### What the exercise asks
Write out every line below that includes the word "field".
##### Data to use
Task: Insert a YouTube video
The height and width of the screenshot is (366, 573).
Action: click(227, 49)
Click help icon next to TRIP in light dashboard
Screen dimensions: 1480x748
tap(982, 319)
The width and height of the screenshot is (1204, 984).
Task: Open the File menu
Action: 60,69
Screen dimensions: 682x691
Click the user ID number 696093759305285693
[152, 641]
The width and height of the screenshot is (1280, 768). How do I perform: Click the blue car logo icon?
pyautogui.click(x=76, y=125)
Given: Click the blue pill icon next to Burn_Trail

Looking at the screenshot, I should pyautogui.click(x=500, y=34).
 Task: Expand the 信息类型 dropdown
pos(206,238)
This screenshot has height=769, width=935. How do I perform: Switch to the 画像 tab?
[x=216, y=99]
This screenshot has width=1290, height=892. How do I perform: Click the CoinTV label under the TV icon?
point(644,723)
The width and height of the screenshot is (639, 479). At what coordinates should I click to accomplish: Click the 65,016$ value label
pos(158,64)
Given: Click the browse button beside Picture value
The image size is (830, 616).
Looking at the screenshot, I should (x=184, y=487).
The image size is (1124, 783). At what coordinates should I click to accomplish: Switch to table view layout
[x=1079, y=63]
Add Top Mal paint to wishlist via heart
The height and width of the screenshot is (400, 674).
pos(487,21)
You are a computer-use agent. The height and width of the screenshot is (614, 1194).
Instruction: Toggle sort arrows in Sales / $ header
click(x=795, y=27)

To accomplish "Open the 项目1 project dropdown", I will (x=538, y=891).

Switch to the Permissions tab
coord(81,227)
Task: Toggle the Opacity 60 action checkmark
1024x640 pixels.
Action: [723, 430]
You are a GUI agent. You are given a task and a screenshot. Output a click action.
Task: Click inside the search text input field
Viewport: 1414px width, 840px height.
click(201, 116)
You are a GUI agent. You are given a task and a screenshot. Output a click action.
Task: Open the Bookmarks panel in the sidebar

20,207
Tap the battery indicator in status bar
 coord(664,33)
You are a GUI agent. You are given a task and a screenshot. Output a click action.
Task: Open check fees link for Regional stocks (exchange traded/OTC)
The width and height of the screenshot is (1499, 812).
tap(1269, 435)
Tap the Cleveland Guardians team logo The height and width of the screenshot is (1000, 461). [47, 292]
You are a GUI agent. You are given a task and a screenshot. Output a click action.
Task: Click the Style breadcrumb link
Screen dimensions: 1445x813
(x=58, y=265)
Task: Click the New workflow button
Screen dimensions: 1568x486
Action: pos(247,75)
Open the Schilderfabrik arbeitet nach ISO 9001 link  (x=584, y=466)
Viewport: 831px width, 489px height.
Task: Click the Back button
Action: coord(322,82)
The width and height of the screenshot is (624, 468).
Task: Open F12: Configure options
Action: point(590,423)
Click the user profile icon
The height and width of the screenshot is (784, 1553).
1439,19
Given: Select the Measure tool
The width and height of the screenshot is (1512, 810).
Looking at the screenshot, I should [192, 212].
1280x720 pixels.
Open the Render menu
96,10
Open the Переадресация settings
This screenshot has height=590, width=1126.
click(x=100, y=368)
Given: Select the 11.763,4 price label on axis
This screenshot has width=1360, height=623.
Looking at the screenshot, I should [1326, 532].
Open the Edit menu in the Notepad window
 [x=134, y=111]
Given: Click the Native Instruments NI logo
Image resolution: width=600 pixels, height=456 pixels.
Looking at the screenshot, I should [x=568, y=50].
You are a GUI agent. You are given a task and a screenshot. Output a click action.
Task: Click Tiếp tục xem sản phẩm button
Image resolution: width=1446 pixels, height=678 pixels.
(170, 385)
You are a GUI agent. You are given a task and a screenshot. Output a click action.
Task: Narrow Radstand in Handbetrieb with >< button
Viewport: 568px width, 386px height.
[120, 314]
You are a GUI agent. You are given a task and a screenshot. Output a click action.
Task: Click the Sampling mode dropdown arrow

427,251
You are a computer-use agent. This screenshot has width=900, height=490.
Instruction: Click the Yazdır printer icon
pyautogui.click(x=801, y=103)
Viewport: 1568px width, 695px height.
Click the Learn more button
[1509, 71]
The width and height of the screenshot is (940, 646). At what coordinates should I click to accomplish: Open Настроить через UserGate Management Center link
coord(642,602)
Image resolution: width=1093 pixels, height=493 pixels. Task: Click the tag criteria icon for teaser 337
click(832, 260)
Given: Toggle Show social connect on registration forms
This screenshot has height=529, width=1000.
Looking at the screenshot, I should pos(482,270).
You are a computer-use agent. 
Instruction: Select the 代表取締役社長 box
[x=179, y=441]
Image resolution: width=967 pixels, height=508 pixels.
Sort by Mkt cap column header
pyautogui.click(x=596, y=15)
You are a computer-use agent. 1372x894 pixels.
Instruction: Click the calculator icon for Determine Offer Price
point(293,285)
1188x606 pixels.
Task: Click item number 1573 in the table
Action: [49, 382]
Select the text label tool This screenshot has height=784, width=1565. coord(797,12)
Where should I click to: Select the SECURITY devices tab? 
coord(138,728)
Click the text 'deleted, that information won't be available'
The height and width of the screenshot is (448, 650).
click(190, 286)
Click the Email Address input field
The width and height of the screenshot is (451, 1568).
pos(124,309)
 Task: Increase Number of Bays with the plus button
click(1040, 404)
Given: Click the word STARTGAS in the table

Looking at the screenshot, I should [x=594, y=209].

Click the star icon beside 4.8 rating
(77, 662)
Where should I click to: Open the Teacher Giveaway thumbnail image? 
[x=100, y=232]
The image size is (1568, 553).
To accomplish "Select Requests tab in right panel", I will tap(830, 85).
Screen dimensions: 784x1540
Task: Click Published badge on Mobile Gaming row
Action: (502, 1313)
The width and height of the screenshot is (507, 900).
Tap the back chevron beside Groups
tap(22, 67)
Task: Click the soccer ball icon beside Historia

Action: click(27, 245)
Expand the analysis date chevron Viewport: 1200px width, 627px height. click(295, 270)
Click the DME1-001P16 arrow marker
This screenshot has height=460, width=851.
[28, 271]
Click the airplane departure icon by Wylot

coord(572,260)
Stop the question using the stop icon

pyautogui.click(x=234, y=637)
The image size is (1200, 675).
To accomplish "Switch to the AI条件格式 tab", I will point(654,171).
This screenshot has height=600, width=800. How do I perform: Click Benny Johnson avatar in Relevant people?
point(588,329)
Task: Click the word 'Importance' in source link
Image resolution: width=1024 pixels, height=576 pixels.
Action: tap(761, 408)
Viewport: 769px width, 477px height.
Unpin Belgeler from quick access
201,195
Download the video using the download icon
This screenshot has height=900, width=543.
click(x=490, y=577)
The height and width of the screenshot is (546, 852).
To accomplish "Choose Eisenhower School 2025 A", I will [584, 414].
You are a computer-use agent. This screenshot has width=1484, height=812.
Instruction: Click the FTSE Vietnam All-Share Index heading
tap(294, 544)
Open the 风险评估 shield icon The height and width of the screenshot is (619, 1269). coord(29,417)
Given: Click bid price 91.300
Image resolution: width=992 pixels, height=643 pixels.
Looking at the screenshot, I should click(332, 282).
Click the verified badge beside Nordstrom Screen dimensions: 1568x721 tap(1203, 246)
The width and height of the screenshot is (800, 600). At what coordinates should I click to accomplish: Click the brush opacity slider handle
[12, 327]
##########
### Solution for this problem
Task: Click inside the search text input field
Click the Email Address input field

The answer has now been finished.